> **Exercise requirements**: Copy out every item below, swapping "computer-use agent" for "desktop agent" wherever it occurs and leaving everything else unchanged.

> **Recorded data**:

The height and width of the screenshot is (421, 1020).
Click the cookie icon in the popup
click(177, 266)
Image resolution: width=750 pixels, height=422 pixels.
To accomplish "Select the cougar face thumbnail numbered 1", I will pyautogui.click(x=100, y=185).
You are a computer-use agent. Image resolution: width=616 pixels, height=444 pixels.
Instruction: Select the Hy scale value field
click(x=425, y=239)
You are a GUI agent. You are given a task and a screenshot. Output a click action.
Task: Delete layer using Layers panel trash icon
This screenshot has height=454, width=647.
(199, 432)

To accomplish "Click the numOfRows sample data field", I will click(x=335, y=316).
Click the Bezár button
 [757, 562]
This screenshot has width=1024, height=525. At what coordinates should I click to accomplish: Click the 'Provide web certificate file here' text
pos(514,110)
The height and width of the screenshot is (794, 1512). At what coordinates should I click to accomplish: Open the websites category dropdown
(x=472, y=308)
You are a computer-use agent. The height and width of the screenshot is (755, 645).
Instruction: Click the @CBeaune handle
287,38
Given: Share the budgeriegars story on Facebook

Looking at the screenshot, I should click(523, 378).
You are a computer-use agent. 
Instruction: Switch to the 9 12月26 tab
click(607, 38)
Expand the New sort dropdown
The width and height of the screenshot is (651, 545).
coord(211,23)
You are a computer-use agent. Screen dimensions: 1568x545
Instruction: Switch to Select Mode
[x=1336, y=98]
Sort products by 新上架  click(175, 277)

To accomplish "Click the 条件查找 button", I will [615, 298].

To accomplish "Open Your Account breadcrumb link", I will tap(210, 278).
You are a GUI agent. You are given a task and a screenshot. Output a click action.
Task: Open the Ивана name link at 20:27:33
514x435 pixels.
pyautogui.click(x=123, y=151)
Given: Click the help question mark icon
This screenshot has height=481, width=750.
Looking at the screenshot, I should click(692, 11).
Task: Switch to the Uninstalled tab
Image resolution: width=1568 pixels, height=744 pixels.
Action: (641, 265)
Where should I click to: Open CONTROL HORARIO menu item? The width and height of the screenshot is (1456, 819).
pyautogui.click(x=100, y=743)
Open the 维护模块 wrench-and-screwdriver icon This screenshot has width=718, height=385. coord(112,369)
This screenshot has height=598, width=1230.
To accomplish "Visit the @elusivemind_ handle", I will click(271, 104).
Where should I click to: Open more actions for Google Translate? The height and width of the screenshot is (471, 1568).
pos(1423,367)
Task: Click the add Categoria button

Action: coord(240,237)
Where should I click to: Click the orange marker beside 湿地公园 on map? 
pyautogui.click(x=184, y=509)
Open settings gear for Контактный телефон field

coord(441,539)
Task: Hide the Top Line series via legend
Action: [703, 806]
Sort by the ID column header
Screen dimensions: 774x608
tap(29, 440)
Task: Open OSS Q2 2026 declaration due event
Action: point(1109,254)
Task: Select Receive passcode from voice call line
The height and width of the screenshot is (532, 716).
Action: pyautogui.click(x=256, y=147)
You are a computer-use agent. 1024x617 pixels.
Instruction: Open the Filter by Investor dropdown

> **Correct output**:
The height and width of the screenshot is (421, 1020).
Click the cookie icon in the popup
click(177, 266)
Image resolution: width=750 pixels, height=422 pixels.
To accomplish "Select the cougar face thumbnail numbered 1", I will pyautogui.click(x=100, y=185).
You are a desktop agent. Image resolution: width=616 pixels, height=444 pixels.
Instruction: Select the Hy scale value field
click(x=425, y=239)
You are a GUI agent. You are given a task and a screenshot. Output a click action.
Task: Delete layer using Layers panel trash icon
This screenshot has height=454, width=647.
(199, 432)

To accomplish "Click the numOfRows sample data field", I will click(x=335, y=316).
Click the Bezár button
 [757, 562]
This screenshot has width=1024, height=525. At what coordinates should I click to accomplish: Click the 'Provide web certificate file here' text
pos(514,110)
The height and width of the screenshot is (794, 1512). At what coordinates should I click to accomplish: Open the websites category dropdown
(x=472, y=308)
You are a desktop agent. The height and width of the screenshot is (755, 645).
Instruction: Click the @CBeaune handle
287,38
Given: Share the budgeriegars story on Facebook

Looking at the screenshot, I should click(523, 378).
You are a desktop agent. 
Instruction: Switch to the 9 12月26 tab
click(607, 38)
Expand the New sort dropdown
The width and height of the screenshot is (651, 545).
coord(211,23)
You are a desktop agent. Screen dimensions: 1568x545
Instruction: Switch to Select Mode
[x=1336, y=98]
Sort products by 新上架  click(175, 277)

To accomplish "Click the 条件查找 button", I will [615, 298].

To accomplish "Open Your Account breadcrumb link", I will tap(210, 278).
You are a GUI agent. You are given a task and a screenshot. Output a click action.
Task: Open the Ивана name link at 20:27:33
514x435 pixels.
pyautogui.click(x=123, y=151)
Given: Click the help question mark icon
This screenshot has height=481, width=750.
Looking at the screenshot, I should click(692, 11).
Task: Switch to the Uninstalled tab
Image resolution: width=1568 pixels, height=744 pixels.
Action: (641, 265)
Where should I click to: Open CONTROL HORARIO menu item? The width and height of the screenshot is (1456, 819).
pyautogui.click(x=100, y=743)
Open the 维护模块 wrench-and-screwdriver icon This screenshot has width=718, height=385. coord(112,369)
This screenshot has height=598, width=1230.
To accomplish "Visit the @elusivemind_ handle", I will click(271, 104).
Where should I click to: Open more actions for Google Translate? The height and width of the screenshot is (471, 1568).
pos(1423,367)
Task: Click the add Categoria button

Action: coord(240,237)
Where should I click to: Click the orange marker beside 湿地公园 on map? 
pyautogui.click(x=184, y=509)
Open settings gear for Контактный телефон field

coord(441,539)
Task: Hide the Top Line series via legend
Action: [703, 806]
Sort by the ID column header
Screen dimensions: 774x608
tap(29, 440)
Task: Open OSS Q2 2026 declaration due event
Action: point(1109,254)
Task: Select Receive passcode from voice call line
The height and width of the screenshot is (532, 716).
Action: pyautogui.click(x=256, y=147)
You are a desktop agent. 1024x617 pixels.
Instruction: Open the Filter by Investor dropdown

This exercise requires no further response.